Melbourne Herald Sun, Friday April 13, 2012
How do you define a "menial" job? Unskilled, short-term, unvalued, replaceable? Well those definitions have been changing for some time. These days, there are not so many menial jobs any more.
How about street sweeping? In the movies you see the sweeper with his brush and cart shuffling along the gutter. Walk down Collins Street any day and you will see a smart council employee in fluorescent jacket riding a nifty little vacuum machine, skilfully dodging pedestrians and reaching all the autumn leaves, while communicating with base on his mobile.
Or take the drudgery of stacking supermarket shelves. A closer look at the assistant sees a computer tablet in their hand, a barcode scanner in their pocket and a look of deep concentration.
What about shop assistants? The girl in Sportsgirl or the boy in Bunnings have control of a sophisticated computer system at their register where they can search the entire country for stock - and give advice about the colour of the frock or the power of the drill.
Ambulance drivers are no longer stretcher bearers, they are highly trained paramedics and MICA resuscitators.
So if your idea of menial workers pictures sad groups of drop-outs and illegal immigrants washing dishes in the kitchens of hotels, you need to know that this work segment is rapidly changing.
In modern marketing-speak this is now called "entry-level work", the first foot on the ladder of a career path. For the most part, it has not been the result of conscious foresight and planning but the social continental shift forced on society by the development of technology.
To put it simply, companies require higher technical and digital skills for almost every job, including those that previously required low knowledge and training.
And fortunately, because of all the "wasted" time spent fiddling with computers, video games, mobile phones and on-line shopping, even our traditional drop-outs emerge with surprisingly high levels of these technical skills.
The job of a new employer, then, is to point the worker to the assigned task and train them for the extra steps connecting what they need to do with what they already know.
Menial work has been rapidly disappearing in the construction industry too. The hob-nailed booted and boozy builder's labourer is fading into the past. Rather than leaning on a shovel, these days they are driving the back-hoe or dogging on the crane. And of course they need to be up to date with OH&S regulations.
It's in the interest of employers and unions to continually push them to increase their skill levels - both for their value in the workplace, and the income they can command. Through TAFEs, unions like the CFMEU, and other bodies, they are offered scores of short courses - six days or two weeks, say - in dozer driving, scaffolding, crane operation and the like. They add them like scout badges and each increases their worth.
I like to reminisce about student days and the awful jobs I would do for the few bucks they paid.
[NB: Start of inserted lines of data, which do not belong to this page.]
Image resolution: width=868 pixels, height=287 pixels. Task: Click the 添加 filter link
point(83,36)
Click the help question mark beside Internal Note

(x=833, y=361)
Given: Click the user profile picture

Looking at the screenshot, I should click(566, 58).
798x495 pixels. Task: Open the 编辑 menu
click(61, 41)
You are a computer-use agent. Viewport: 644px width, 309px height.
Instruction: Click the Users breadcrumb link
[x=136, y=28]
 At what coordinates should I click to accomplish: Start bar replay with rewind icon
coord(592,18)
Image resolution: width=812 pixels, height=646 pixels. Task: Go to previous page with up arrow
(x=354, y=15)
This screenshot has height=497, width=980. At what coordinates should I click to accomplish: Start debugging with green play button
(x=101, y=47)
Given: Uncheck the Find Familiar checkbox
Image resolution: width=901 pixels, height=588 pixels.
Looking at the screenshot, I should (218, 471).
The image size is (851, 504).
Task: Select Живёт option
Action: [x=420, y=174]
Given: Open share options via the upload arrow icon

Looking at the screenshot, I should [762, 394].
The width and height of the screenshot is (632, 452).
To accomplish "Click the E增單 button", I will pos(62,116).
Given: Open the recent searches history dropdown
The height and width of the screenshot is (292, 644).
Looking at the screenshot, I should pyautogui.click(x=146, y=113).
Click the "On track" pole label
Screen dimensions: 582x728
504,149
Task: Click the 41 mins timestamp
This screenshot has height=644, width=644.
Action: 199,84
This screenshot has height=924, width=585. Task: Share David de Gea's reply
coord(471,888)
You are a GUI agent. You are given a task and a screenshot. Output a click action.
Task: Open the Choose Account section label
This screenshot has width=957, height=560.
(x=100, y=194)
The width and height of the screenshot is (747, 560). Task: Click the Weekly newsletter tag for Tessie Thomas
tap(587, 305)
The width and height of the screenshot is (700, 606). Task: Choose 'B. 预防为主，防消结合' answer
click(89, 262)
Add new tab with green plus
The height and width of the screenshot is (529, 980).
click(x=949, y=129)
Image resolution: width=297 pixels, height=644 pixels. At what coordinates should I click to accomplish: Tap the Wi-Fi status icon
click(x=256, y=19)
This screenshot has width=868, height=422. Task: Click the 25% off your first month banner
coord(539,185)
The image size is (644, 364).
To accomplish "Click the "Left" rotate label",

Any downturn in a trading period and you'd be thrown out. This was the way for many menial workers, still is for some. But the world has changed.
A company can no longer afford to hire and fire on a whim or a month's poor returns, because these days even a menial job needs a level of skills and they still take time and training to acquire. So maybe those phones and computer games do have a value, making work more efficient - and workers less menial.